(THE RECORDS)
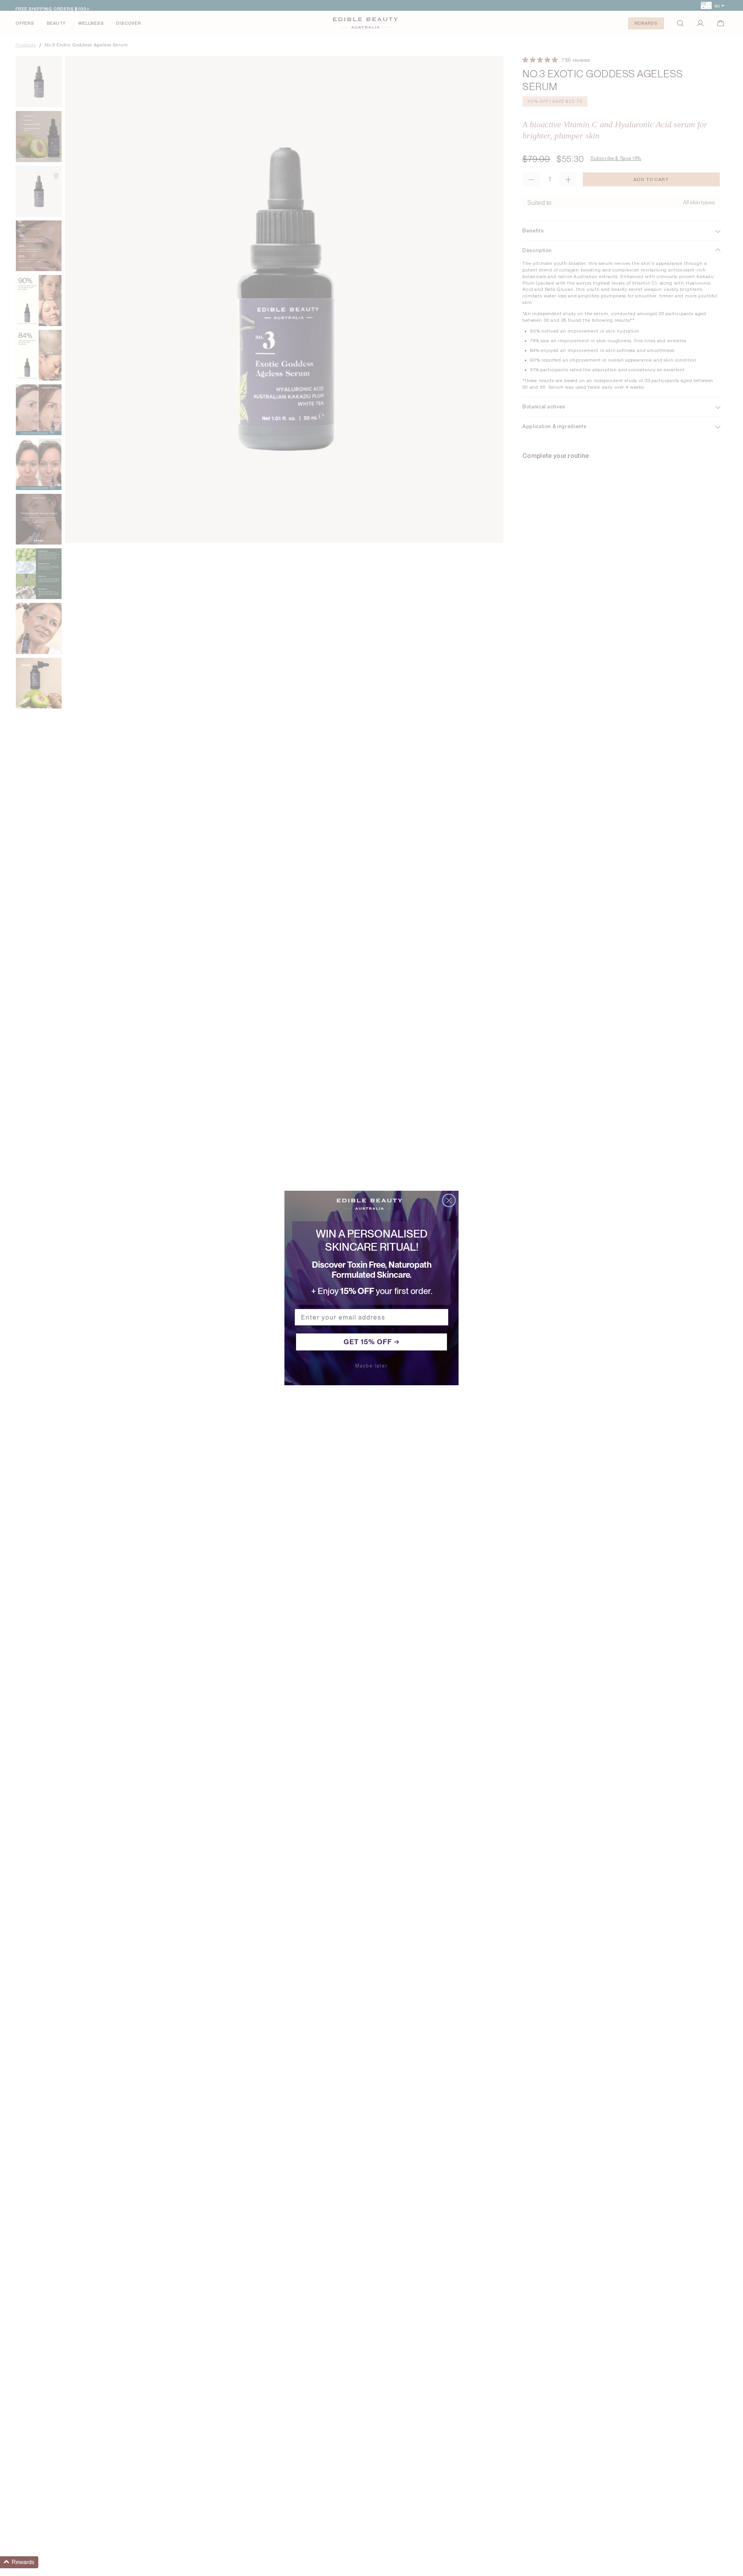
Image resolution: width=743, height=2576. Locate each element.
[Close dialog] (449, 1200)
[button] (19, 2562)
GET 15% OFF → (372, 1342)
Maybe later (371, 1366)
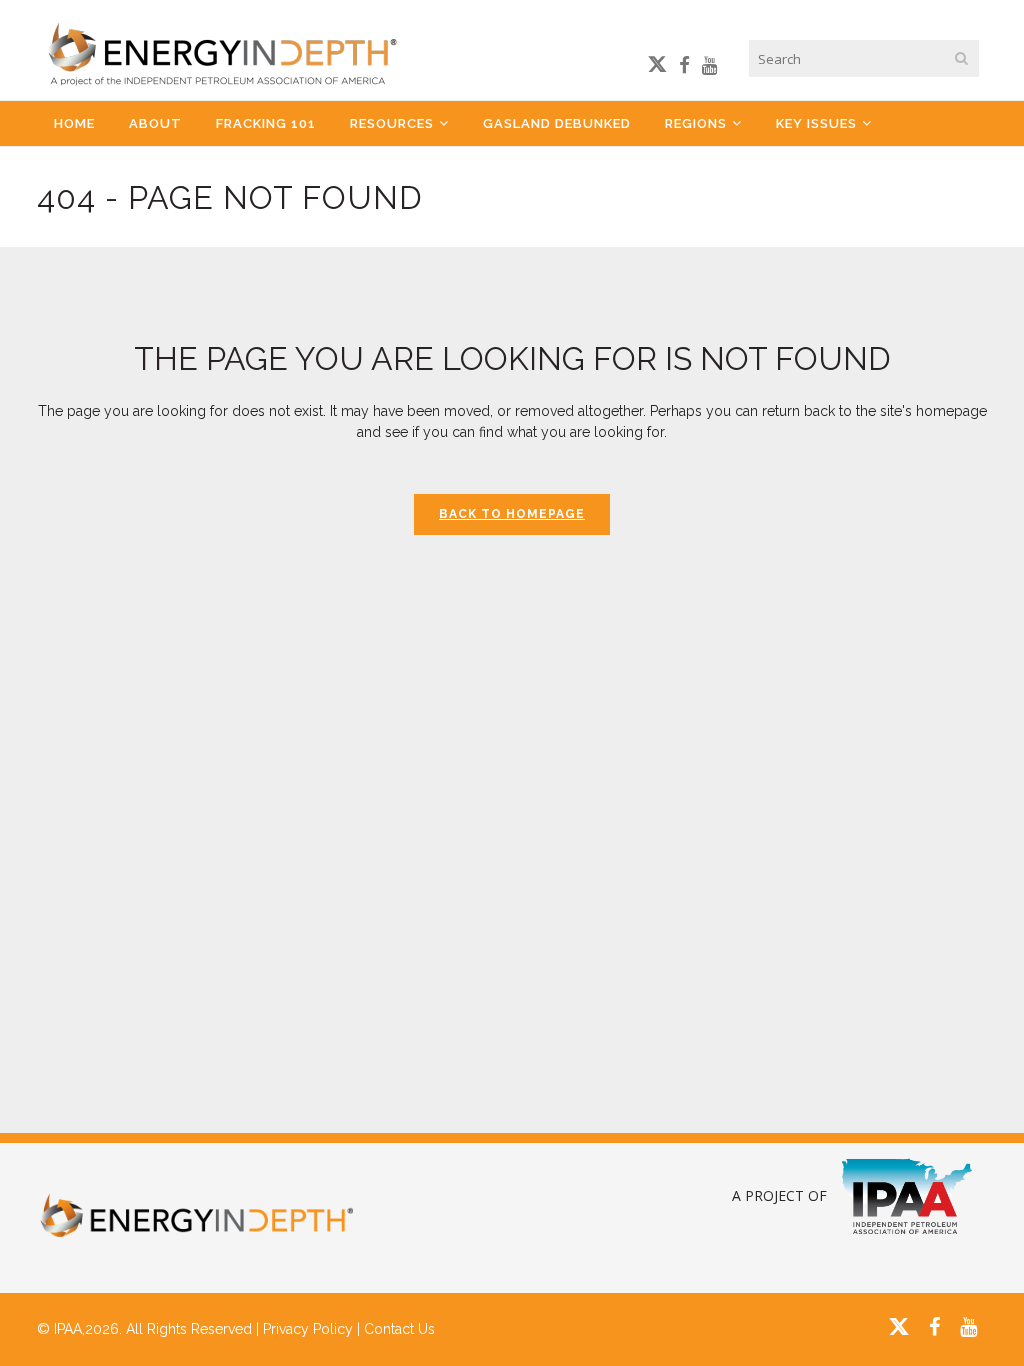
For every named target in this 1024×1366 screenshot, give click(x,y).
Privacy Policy (308, 1329)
(End THE RECORDS)
• WHAT YOU ARE ASKED TO DO:
Repeat the data exactly, dropping every picture it holds.

• FINAL ANSWER:
Image resolution: width=743, height=2576. Locate each element.
[Close dialog] (449, 1200)
[button] (19, 2562)
GET 15% OFF → (372, 1342)
Maybe later (371, 1366)
For every named target in this 1024×1366 screenshot, give click(x,y).
Privacy Policy (308, 1329)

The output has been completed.